Required tasks
A. List every speaker who has a line of dialogue in the holiday special text, in the order they first speak.
B. Answer these questions from the holiday special text:
(i) Where is the special set?
(ii) What does Bernie usually rely on to tell him when something has been in the oven long enough?
(iii) What name does Bernie give the meal he is finishing?
C. Transcribe everything from "The setting would" down to "be somewhere else." in the holiday special text, word for word.

Text shown
━━━━━━━━━━━━━━━━━━━━━━━━━━━━━━

Well, not everyone. That’s because, remarkably, the networks continue to overlook me.

With that in mind, I present the would-be holiday classic, “A Very Bernie Christmas.”

The setting would be my house. All of my relatives and in-laws would be there, thus making it a very happy scene for me, because I’d be somewhere else.

Kidding! I’m (sort of) kidding.

Anyway, here’s the special:

Relative 1: “Bernie, how are you enjoying your Christmas special so far? Bernie? Hey, where is he?”

Relative 2: “He’s still asleep. But he should be getting up soon. He’s usually up at the crack of noon. Oh, there he is, in the kitchen.”

Bernie: “Merry Christmas Eve, everyone!”

Relative 3: “It’s Christmas Day.”

Bernie: “Wow, that nap I took yesterday morning must have really been a doozy. Don’t worry though, I’ll have Bernie’s Christmas Dinner Surprise finished in a moment. Hey, there’s the signal that it’s ready!”

Relative 1: “Was that the sound of the oven buzzer? It was a strange sound for a buzzer.”

Bernie: “Ha-ha! Good one, Relative 1. No, I usually rely on the smoke detector to tell me when I’ve had something in the oven long enough. The sound you heard was more of a pop-up noise. And here’s the meal!”

━━━━━━━━━━━━━━━━━━━━━━━━━━━━━━

Information provided
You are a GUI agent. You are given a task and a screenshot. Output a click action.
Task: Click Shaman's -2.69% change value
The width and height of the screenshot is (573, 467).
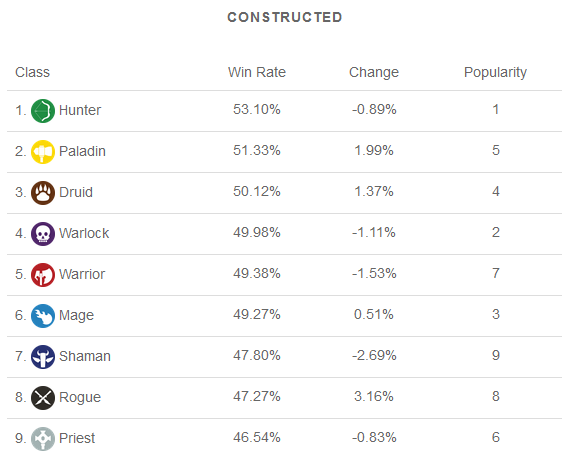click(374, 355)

━━━━━━━━━━━━━━━━━━━━━━━━━━━━━━

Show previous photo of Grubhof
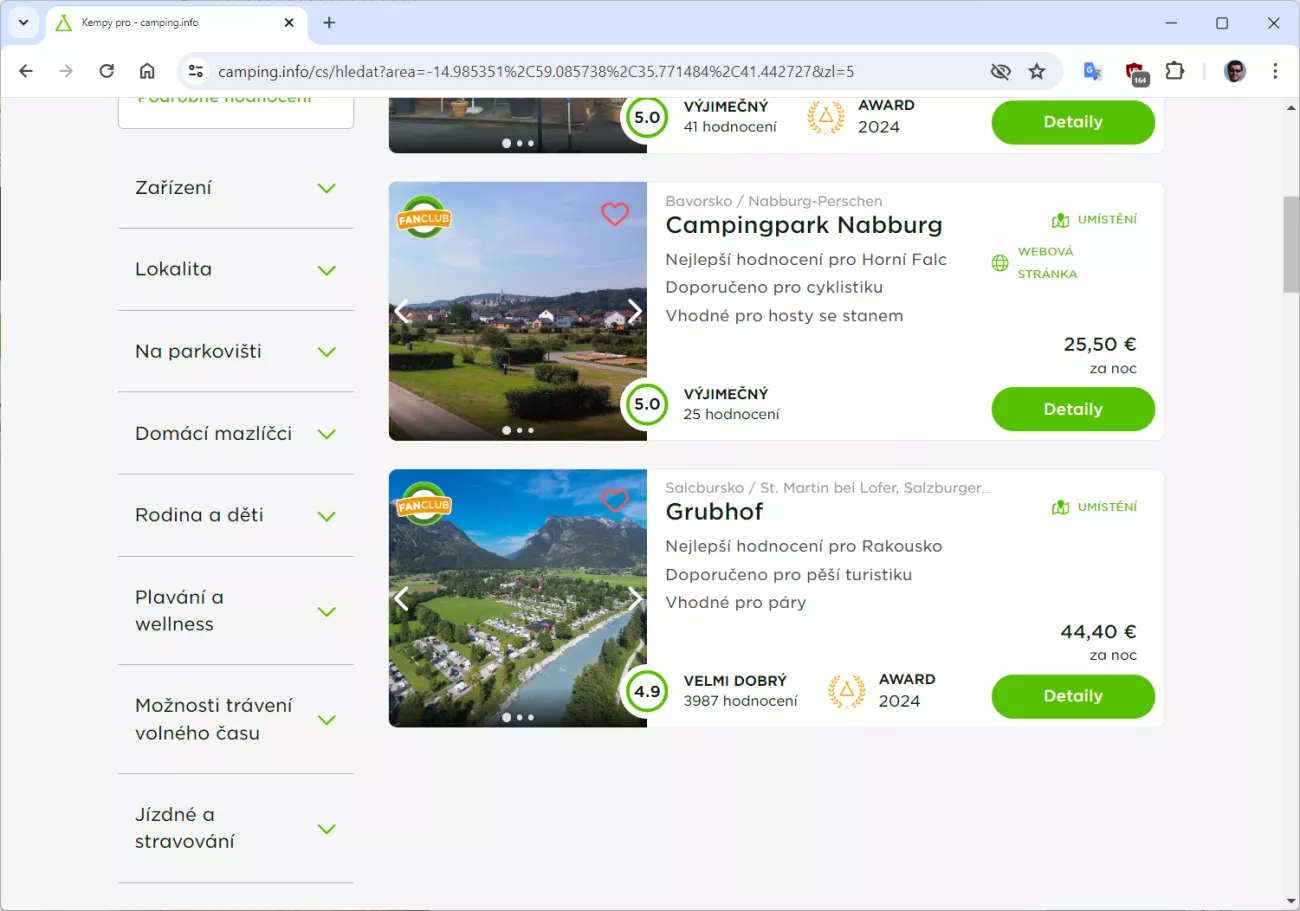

━━━━━━━━━━━━━━━━━━━━━━━━━━━━━━

Answers for the exercise
A. Relative 1, Relative 2, Bernie, Relative 3

B.
(i) At Bernie's house.
(ii) The smoke detector.
(iii) Bernie's Christmas Dinner Surprise.

C.
The setting would be my house. All of my relatives and in-laws would be there, thus making it a very happy scene for me, because I’d be somewhere else.